Are tax-free savings schemes missing their intended mark?

One of the first to propose the TFSA is not certain if tax-free savings plans have had the ideal effect

Are tax-free savings schemes missing their intended mark?
When Rhys Kesselman and a colleague first floated the idea of a tax prepaid savings account in 2001, they meant to create a savings scheme that suited low-income savers better than RRSPs. The late Conservative finance minister Jim Flaherty ran with the idea in 2009, introducing Canadians to the tax-free savings account. However, research shows that neither TFSAs nor RRSPs have done what economists had hoped.

Kesselman, who currently holds the Canada Research Chair in Public Finance at Simon Fraser University, said studies investigating the schemes’ effect on saving – whether it’s a lift or a drag – have yielded “pretty mixed” results, according to CBC News.

“A lot of it is simply diversion of savings from taxable forms by upper-middle and high-income individuals to less-tax forms,” said Kesselman. To him and other economists, tax breaks on savings were supposed to be an incentive to counteract any strong urge to spend money in the present.

However, the current tax breaks are helping wealthier people save more, while not motivating lower-income people enough to save. “A lot of middle-earners do, but the second car, the speed boat or the additional vacation seems more pressing,” he said.

2013 data from Statistics Canada showed more people contributing to tax-free accounts – but also more withdrawals. Surveys conducted by Canada’s big banks in 2016 and 2017 have shown that Canadians still aren’t saving, and the few savers aren’t setting enough aside. Scotiabank estimates that nearly half of eligible Canadians don’t have a tax-free account, and nearly 40% are not doing any saving for their retirement years.

Given the seeming ineffectiveness of tax breaks as incentives to save, Kesselman has reluctantly turned in favor of a compulsory savings plan, under which savers have to contribute to a pension big enough to support themselves through retirement.

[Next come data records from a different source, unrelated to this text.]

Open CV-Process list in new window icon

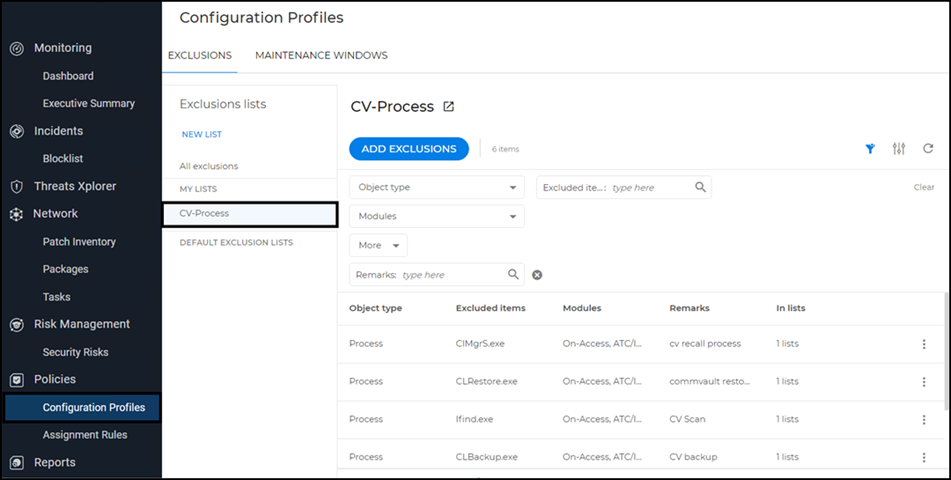point(448,107)
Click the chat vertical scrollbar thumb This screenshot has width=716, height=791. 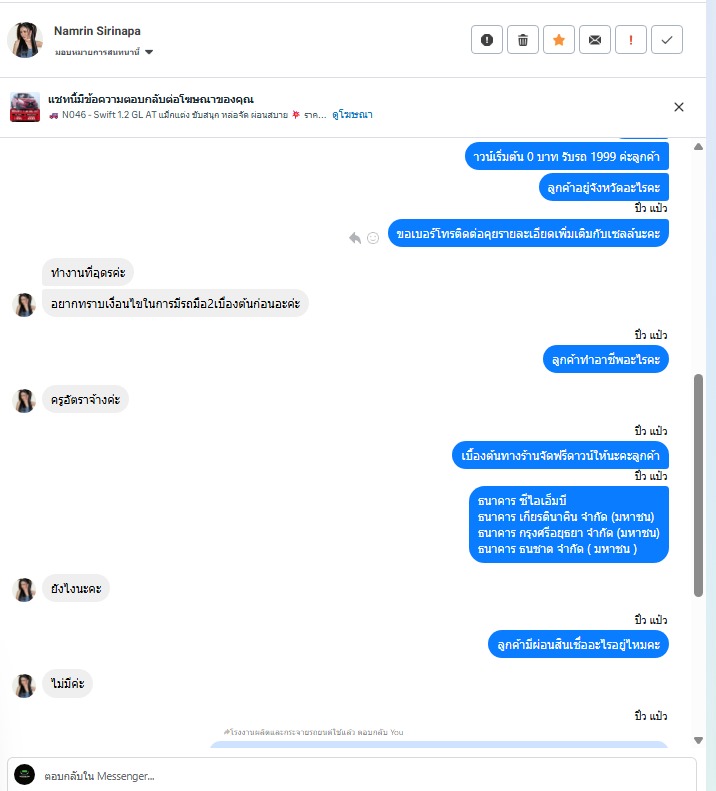point(698,485)

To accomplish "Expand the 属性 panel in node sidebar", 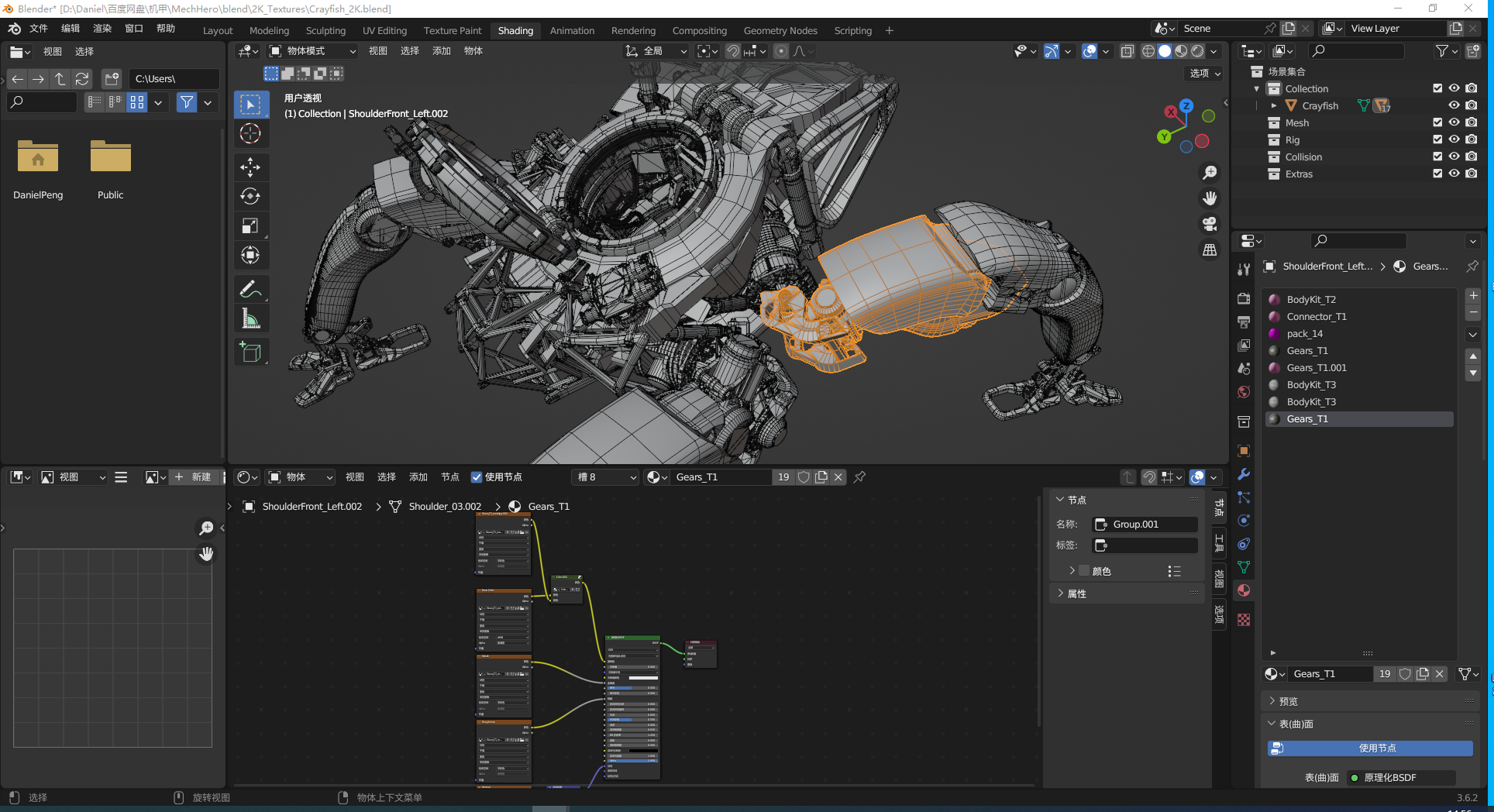I will coord(1076,594).
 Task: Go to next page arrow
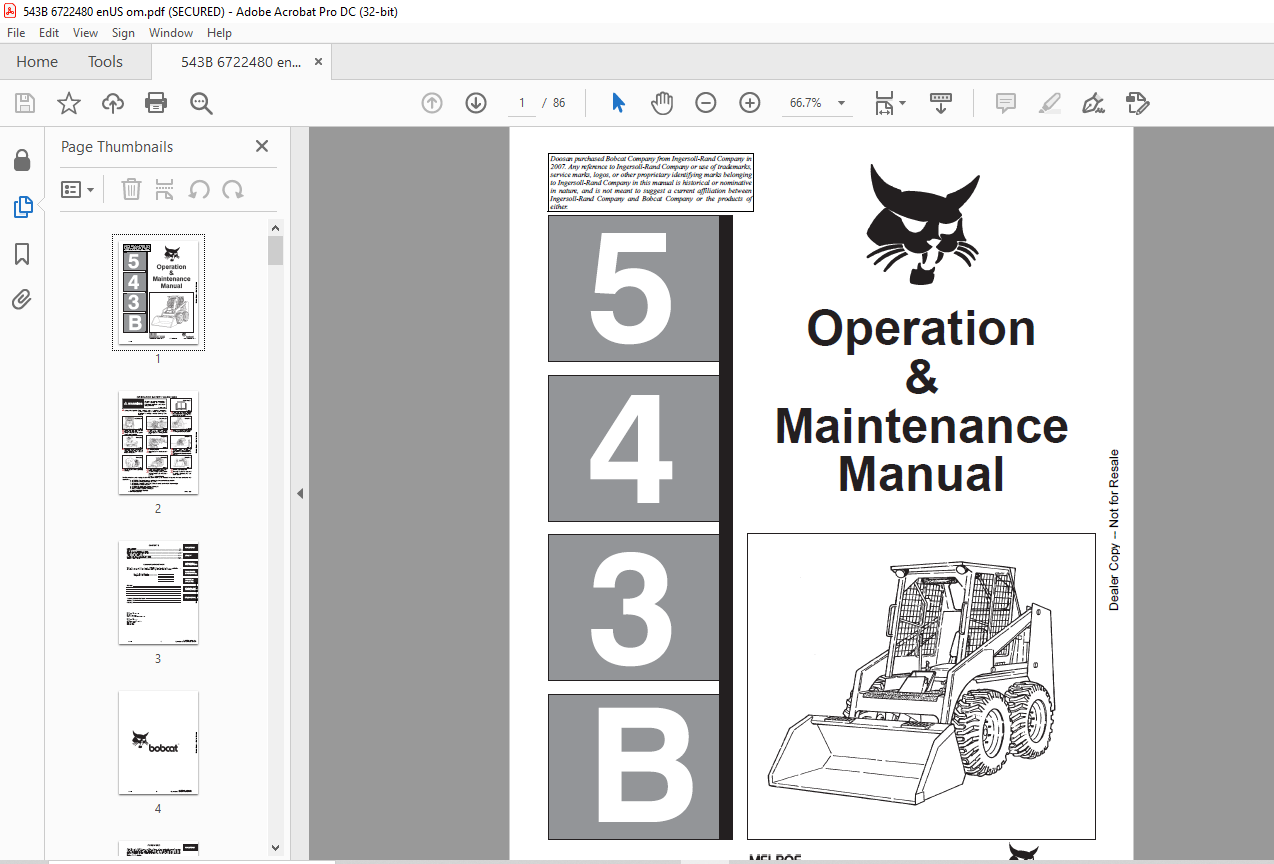(476, 103)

He also noted the need to change a provision that allows people to amass huge tax-free savings accounts and remain eligible for benefits intended for lower-income seniors. Some relatively well-off people can have their assets and income protected in a tax-free account, but can still get Old Age Security benefits and the guaranteed income supplement meant for low-income seniors – which they did not pay tax on.

“That, of course, is stupid, silly, [and] short-sighted,” Kesselman said. “I'm sure the day of reckoning will come when governments do start to somehow factor it in, when more people have TFSAs in the hundreds of thousands and the millions.”